语音合成经典模型结构介绍
创始人
2024-01-16 23:13:52
0

(以下内容搬运自 PaddleSpeech)

Models introduction

TTS system mainly includes three modules: Text Frontend, Acoustic model and Vocoder. We introduce a rule-based Chinese text frontend in cn_text_frontend.md. Here, we will introduce acoustic models and vocoders, which are trainable.

The main processes of TTS include:

  1. Convert the original text into characters/phonemes, through the text frontend module.
  2. Convert characters/phonemes into acoustic features, such as linear spectrogram, mel spectrogram, LPC features, etc. through Acoustic models.
  3. Convert acoustic features into waveforms through Vocoders.

A simple text frontend module can be implemented by rules. Acoustic models and vocoders need to be trained. The models provided by PaddleSpeech TTS are acoustic models and vocoders.

Acoustic Models

Modeling Objectives of Acoustic Models

Modeling the mapping relationship between text sequences and speech features:

text X = {x1,...,xM}
specch Y = {y1,...yN}

Modeling Objectives:

Ω = argmax p(Y|X,Ω)

Modeling process of Acoustic Models

At present, there are two mainstream acoustic model structures.

  • Frame level acoustic model:
    • Duration model (M Tokens - > N Frames).
    • Acoustic decoder (N Frames - > N Frames).

  • Sequence to sequence acoustic model:
    • M Tokens - > N Frames.

Tacotron2

Tacotron is the first end-to-end acoustic model based on deep learning, and it is also the most widely used acoustic model.
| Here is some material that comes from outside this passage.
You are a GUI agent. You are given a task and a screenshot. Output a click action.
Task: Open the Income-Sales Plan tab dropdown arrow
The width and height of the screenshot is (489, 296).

Tacotron2 is the Improvement of Tacotron.

Tacotron

Features of Tacotron:

  • Encoder.
    • CBHG.
    • Input: character sequence.
  • Decoder.
    • Global soft attention.
    • unidirectional RNN.
    • Autoregressive teacher force training (input real speech feature).
    • Multi frame prediction.
    • CBHG postprocess.
    • Vocoder: Griffin-Lim.

Advantage of Tacotron:

  • No need for complex text frontend analysis modules.
  • No need for an additional duration model.
  • Greatly simplifies the acoustic model construction process and reduces the dependence of speech synthesis tasks on domain knowledge.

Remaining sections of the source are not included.